— Begin Supplied records —

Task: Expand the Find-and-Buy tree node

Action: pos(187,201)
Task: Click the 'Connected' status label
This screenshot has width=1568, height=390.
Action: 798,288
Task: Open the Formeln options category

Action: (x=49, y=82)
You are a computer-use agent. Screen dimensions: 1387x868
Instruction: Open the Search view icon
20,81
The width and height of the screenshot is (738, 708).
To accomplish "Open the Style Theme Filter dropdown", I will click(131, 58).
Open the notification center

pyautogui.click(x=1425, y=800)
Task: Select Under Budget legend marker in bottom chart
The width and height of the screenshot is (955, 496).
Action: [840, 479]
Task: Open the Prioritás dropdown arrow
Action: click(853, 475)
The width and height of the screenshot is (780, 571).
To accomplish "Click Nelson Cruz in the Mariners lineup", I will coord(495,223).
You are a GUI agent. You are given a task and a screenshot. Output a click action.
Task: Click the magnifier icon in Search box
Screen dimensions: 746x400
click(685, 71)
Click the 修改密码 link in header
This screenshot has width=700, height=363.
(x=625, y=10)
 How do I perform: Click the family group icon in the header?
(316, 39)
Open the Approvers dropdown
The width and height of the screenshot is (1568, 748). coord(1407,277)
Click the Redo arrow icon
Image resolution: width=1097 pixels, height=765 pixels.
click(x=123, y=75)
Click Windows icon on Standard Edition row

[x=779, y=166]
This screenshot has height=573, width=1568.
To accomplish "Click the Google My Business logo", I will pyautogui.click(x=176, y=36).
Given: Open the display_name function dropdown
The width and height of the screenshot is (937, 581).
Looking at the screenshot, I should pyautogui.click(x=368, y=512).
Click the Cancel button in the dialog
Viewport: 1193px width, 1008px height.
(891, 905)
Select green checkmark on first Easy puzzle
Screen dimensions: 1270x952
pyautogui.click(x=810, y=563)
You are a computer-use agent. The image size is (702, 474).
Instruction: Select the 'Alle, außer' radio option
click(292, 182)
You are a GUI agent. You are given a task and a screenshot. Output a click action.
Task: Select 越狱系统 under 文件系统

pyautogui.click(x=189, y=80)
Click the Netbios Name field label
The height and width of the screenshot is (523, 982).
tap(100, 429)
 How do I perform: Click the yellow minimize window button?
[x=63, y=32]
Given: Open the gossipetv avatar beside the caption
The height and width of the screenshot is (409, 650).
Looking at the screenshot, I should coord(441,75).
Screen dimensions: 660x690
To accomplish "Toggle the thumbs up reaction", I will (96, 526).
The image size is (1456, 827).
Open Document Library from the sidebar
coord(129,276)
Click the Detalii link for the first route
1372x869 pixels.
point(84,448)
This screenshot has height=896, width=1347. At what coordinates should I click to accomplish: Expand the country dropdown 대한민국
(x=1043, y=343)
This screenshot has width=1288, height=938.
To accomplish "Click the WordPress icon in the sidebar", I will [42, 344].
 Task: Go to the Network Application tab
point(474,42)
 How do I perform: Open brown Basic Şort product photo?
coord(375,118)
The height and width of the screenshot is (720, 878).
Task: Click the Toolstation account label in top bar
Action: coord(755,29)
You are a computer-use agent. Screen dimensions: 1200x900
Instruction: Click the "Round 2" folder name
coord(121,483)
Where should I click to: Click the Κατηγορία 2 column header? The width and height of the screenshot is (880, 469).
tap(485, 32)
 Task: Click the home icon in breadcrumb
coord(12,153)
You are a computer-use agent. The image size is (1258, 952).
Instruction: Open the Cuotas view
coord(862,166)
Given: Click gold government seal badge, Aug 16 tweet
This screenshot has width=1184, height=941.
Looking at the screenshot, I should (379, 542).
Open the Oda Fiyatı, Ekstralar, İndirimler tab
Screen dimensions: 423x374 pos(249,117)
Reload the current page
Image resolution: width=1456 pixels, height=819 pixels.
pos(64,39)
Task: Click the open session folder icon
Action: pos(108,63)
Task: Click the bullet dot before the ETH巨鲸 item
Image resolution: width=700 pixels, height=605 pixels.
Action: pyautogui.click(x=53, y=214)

— End Supplied records —

Reproduce the material above character for character, starting with the line that contains "How do I perform: Open" and going on through the line that contains "coord(862,166)", both included.

 How do I perform: Open brown Basic Şort product photo?
coord(375,118)
The height and width of the screenshot is (720, 878).
Task: Click the Toolstation account label in top bar
Action: coord(755,29)
You are a computer-use agent. Screen dimensions: 1200x900
Instruction: Click the "Round 2" folder name
coord(121,483)
Where should I click to: Click the Κατηγορία 2 column header? The width and height of the screenshot is (880, 469).
tap(485, 32)
 Task: Click the home icon in breadcrumb
coord(12,153)
You are a computer-use agent. The image size is (1258, 952).
Instruction: Open the Cuotas view
coord(862,166)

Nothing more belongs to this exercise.